The Jets likely won't show the Wildcat during the preseason, preferring to save the surprises for their regular-season opener against Buffalo Sept. 9. But it was needed practice, said Tebow, the formation's main attraction.
"I felt like we got some really good looks against our defense and they're playing pretty hard against it and showing us a lot of different things," Tebow said. "Obviously you want to get some reps live, but I think out there we're going almost full speed pretty much."
In one of the 11-on-11 series, Tebow was sacked twice and later strip-sacked by linebacker Garrett McIntyre. He also had a pass intended for Stephen Hill intercepted by Kyle Wilson during 11-on-11s. But despite his struggles -- he wasn't helped by poor pass protection from the second-team offensive line -- Tebow said he's gotten more comfortable with each snap. His completion percentage (which includes 7-on-7 and team drills) was "a little bit below" 50 percent at the start of organized team activities, according to Rex Ryan, and now is around 65 percent.
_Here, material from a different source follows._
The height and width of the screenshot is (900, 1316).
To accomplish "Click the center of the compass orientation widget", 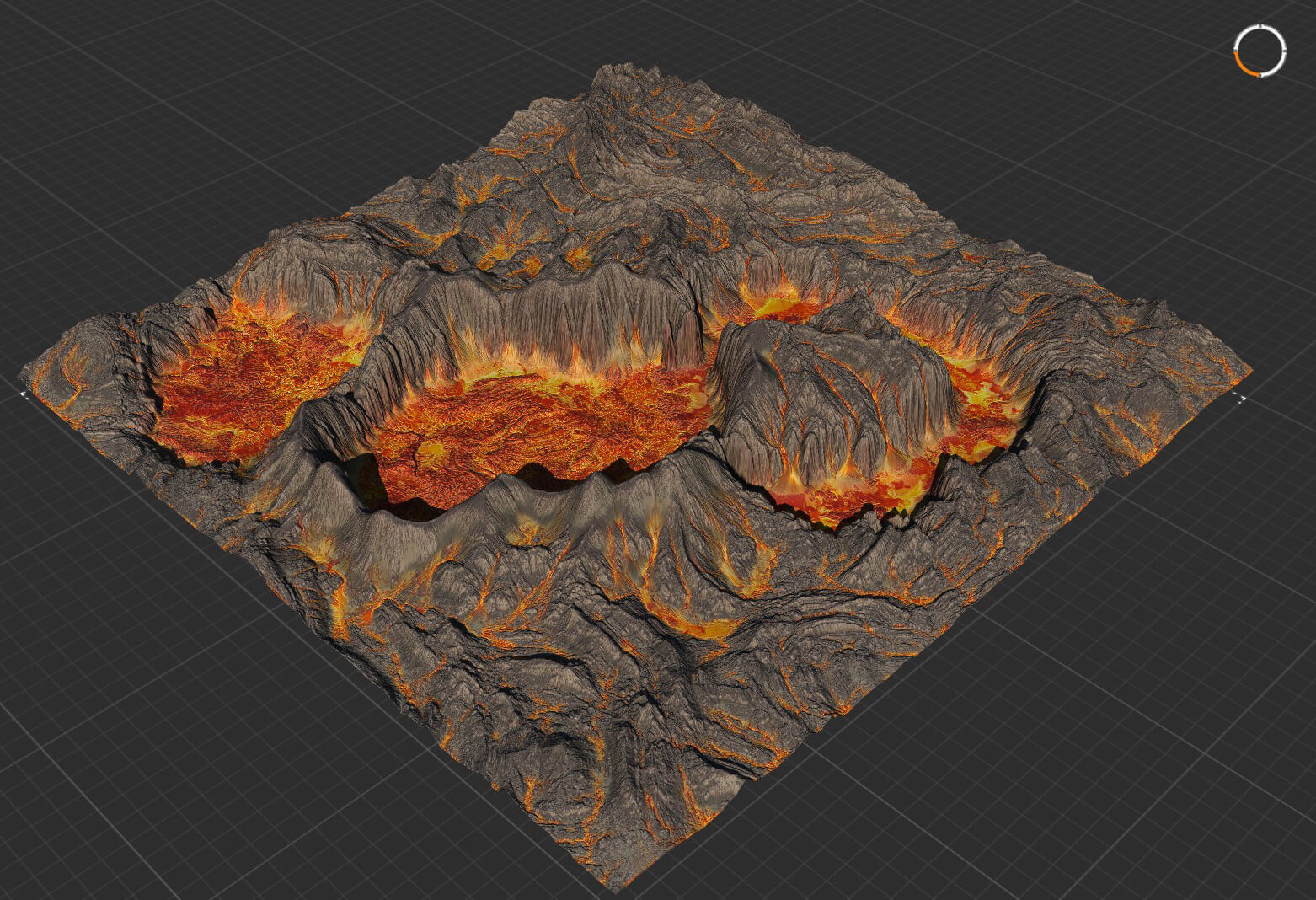I will 1260,51.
That's largely because Tebow has more of a feel with the "rhythm and timing" of the offense and in his play-action drops under center. Overall, he said he feels "pretty good" about his progress, but understands he has "a long way to go."
Lining up as a personal protector on special teams has been the biggest adjustment for Tebow, but everything else is "easy," he said.
But Tebow is still unsure about how -- and how often -- the Jets plan to use him this season. "We have a long way to go," he said, referring to the three weeks of preseason practices and games before Week 1. "We'll see what unfolds."